Apatinib抑制套细胞淋巴瘤细胞株增殖与凋亡实验研究

Investigation of apatinib inhibiting proliferation and inducing apoptosis in mantle cell lymphoma cell lines

目的套细胞淋巴瘤(mantle cell lymphoma,MCL)的化疗效果欠佳,亟需开拓新的靶向治疗方式。本研究探讨新一代小分子血管内皮生长因子受体-2(vascular endothelial growth factor receptor-2,VEGFR2)酪氨酸激酶抑制剂阿帕替尼(Apatinib)对MCL细胞株增殖与凋亡的影响及机制。方法体外培养MCL细胞株Mino和Z138;CCK8法检测不同浓度下Apatinib对Mino和Z138细胞株的增殖抑制作用;AnnexinⅤ/PI双标记流式细胞术检测不同浓度Apatinib对Mino和Z138细胞株的诱导凋亡作用;蛋白质印迹法检测药物处理后ERK1/2通路相关蛋白ras、c-raf、pMEK和pERK1/2的表达的变化。

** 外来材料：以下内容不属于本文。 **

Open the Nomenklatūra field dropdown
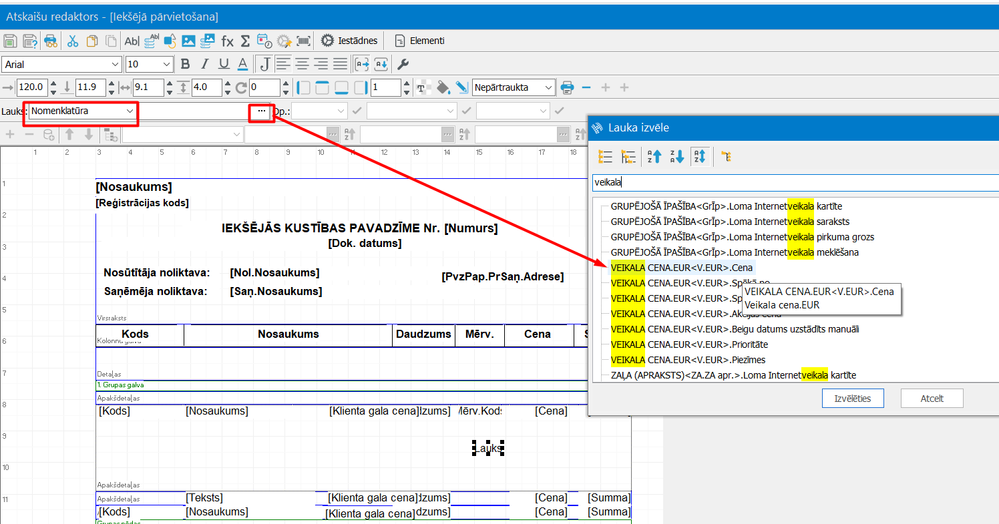The image size is (999, 524). 129,110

结果 Aptinib对Mino和Z138细胞株均有明显的增殖抑制作用,呈浓度依赖性。Mino细胞经过Apatinib处理48h后,2.5μmol/L的抑制率为(5.72±2.43)%、5μmol/L的抑制率为(8.19±2.2)%、10μmol/L的抑制率为(17.70±4.01)%、20μmol/L的抑制率为(44.58±7.59)%、40μmol/L的抑制率为(85.12±2.67)%,IC50为(20.63±0.18)μmol/L,经多个独立样本非参数检验Kruskal-Wallis H分析表明,各处理组与对照组多重比较,差异均有统计学意义,H=22.016,P=0.001。Z138细胞组2.5μmol/L的抑制率为(7.19±1.71)%、5μmol/L的抑制率为(10.60±1.43)%、10μmol/L的抑制率为(20.24±5.93)%、20μmol/L的抑制率为(53.46±4.91)%、40μmol/L的抑制率为(87.07±1.41)%,IC50为(18.15±0.18)μmol/L,经多个独立样本非参数检验Kruskal-Wallis H分析表明,各处理组与对照组两两比较差异有统计学意义,H=16.460,P=0.006。细胞凋亡结果显示,Apatinib处理Mino细胞48h后,对照组凋亡率为(4.03±0.99)%、10μmol/L的凋亡率为(8.10±0.98)%、20μmol/L的凋亡率为(29.46±7.18)%、30μmol/L的凋亡率为(35.06±4.17)%、40μmol/L的凋亡率为(50.01±2.14)%。经Kruskal-Wallis H分析表明,处理组与对照组两两比较差异有统计学意义,H=13.033,P=0.011。Z138细胞对照组凋亡率为(5.45±1.82)%、10μmol/L的凋亡率为(10.58±2.74)%、20μmol/L的凋亡率为(16.51±0.81)%、30μmol/L的凋亡率为(23.07±3.14)%、40μmol/L的凋亡率为(34.48±6.40)%,经Kruskal-Wallis H分析,处理组与对照组两两比较,差异有统计学意义,H=13.500,P=0.009。蛋白质印迹法结果显示,Apatinib处理Mino细胞48h后,ERK1/2通路相关蛋白ras、c-raf、pMEK和ERK1/2表达均有下降。结论 Apatinib可以抑制MCL细胞株Mino和Z138的增殖并有效诱导其发生凋亡,呈浓度依赖性其机制可能是通过干扰ERK1/2通路实现的。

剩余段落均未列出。